Lorsque les droits humains et l’état de droit sont mis de côté, la police devient corrompue et s’enhardit, et les gens ordinaires en pâtissent.
James Gomez, directeur d'Amnesty International pour l'Asie du Sud-Est et le Pacifique
Peine de mort
Le mépris du gouvernement Duterte pour le droit international relatif aux droits humains est particulièrement manifeste au vu de sa tentative de rétablir la peine de mort pour les infractions liées à la drogue. Ce serait une décision illégale, les Philippines étant parties au Deuxième Protocole facultatif se rapportant au Pacte international relatif aux droits civils et politiques.

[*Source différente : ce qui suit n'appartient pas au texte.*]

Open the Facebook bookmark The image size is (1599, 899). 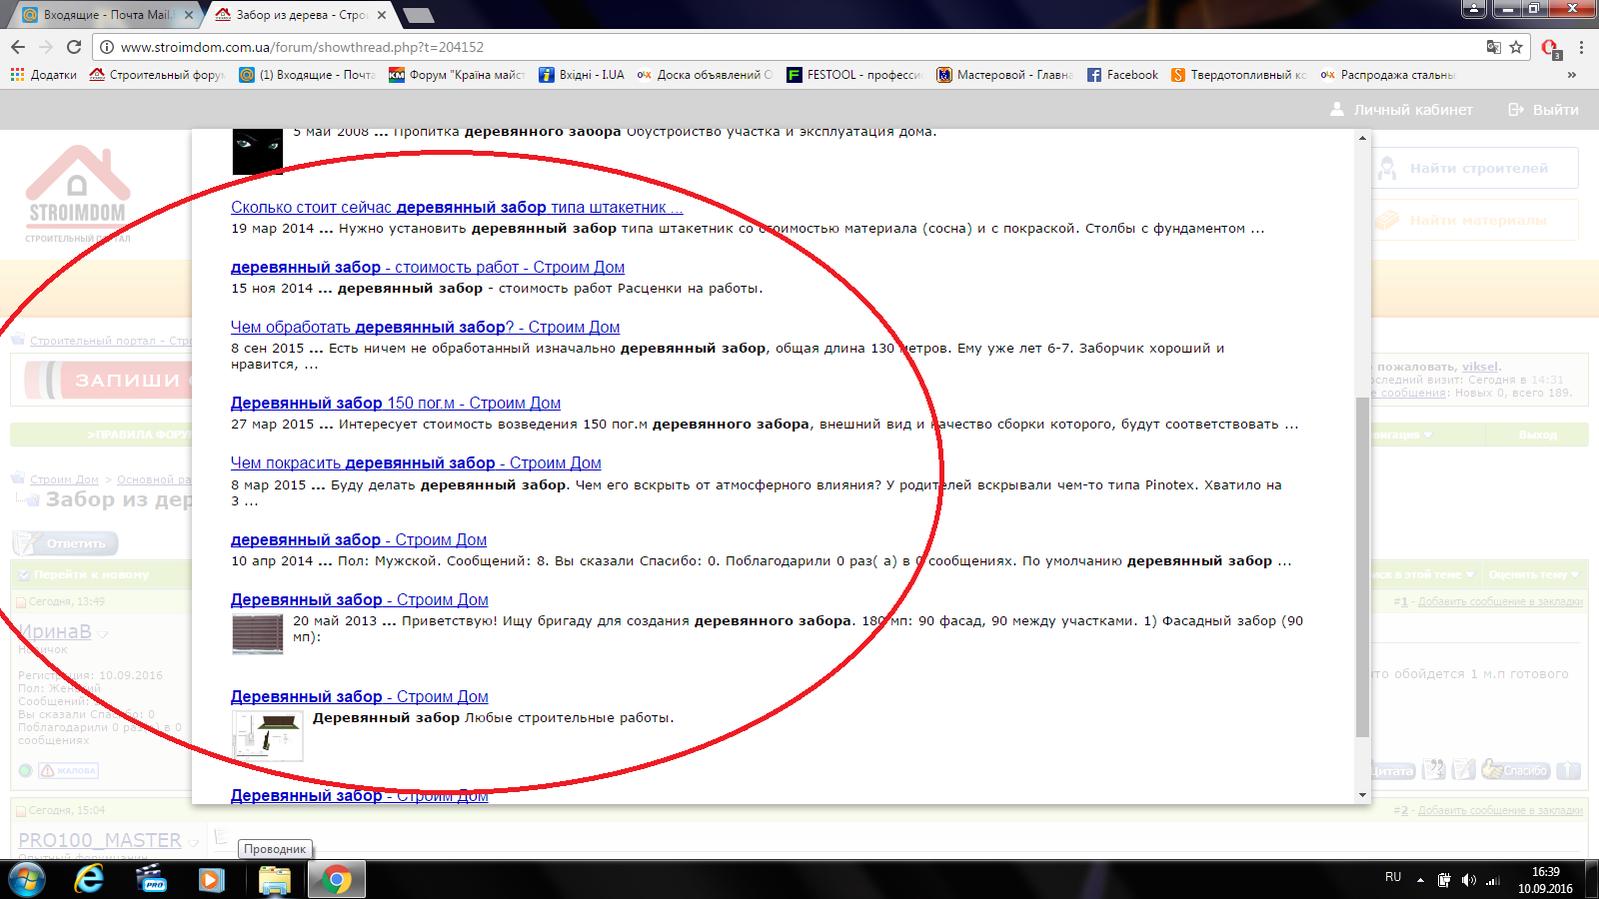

Exécuter des personnes pour des infractions liées à la drogue constitue également une violation du droit international.
« Au cours d’une année où les Philippines président l’ASEAN et devraient encourager d’autres États membres à se débarrasser de ce châtiment cruel et irréversible, Rodrigo Duterte entraîne la région dans la mauvaise direction, avec de graves conséquences pour des vies humaines. Le Sénat philippin doit rejeter cette initiative, qui constitue une régression pour le pays, et abandonner une fois pour toutes le projet de loi sur la peine de mort », a déclaré James Gomez.
Menaces visant les défenseurs des droits humains
Le président Duterte a également menacé, l’année dernière, de « tuer » les militants des droits humains et, dans une déclaration faite au Palais présidentiel en mai 2017, de « décapiter » les défenseurs des droits humains qui critiquaient le bilan du pays. Sa principale opposante, la sénatrice Leila de Lima, est derrière les barreaux, sous la garde de la police.

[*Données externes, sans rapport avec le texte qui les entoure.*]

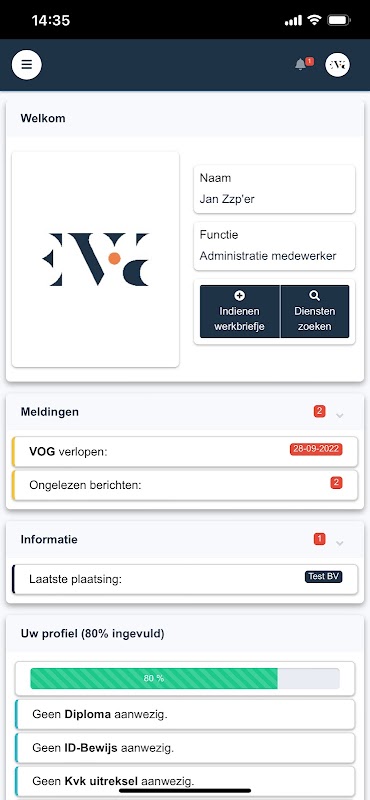Open the Geen ID-Bewijs aanwezig item
The image size is (370, 800).
185,748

« Il est à craindre que le non-respect des lois ne se répande dans le pays. Lorsque les droits humains et l’état de droit sont mis de côté, la police devient corrompue et s’enhardit, et les gens ordinaires en pâtissent. Les forces de sécurité sont tenues de respecter le droit international et les normes internationales. Quand elles s’en abstiennent, rien ne les différencie des personnes qu’elles sont censées affronter », a déclaré James Gomez.
Loi martiale
La campagne meurtrière de lutte contre la drogue menée par le gouvernement l’a également détourné d’autres problèmes dans le pays. Le 23 mai 2017, Rodrigo Duterte a déclaré la loi martiale sur l’île méridionale de Mindanao pour une période de 60 jours, les forces de sécurité ayant été surprises par des groupes armés qui se sont emparés de la ville de Marawi. En vertu du droit international, les mesures d’urgence doivent avoir une portée et une durée limitées, et ne peuvent servir de prétexte pour négliger les droits humains.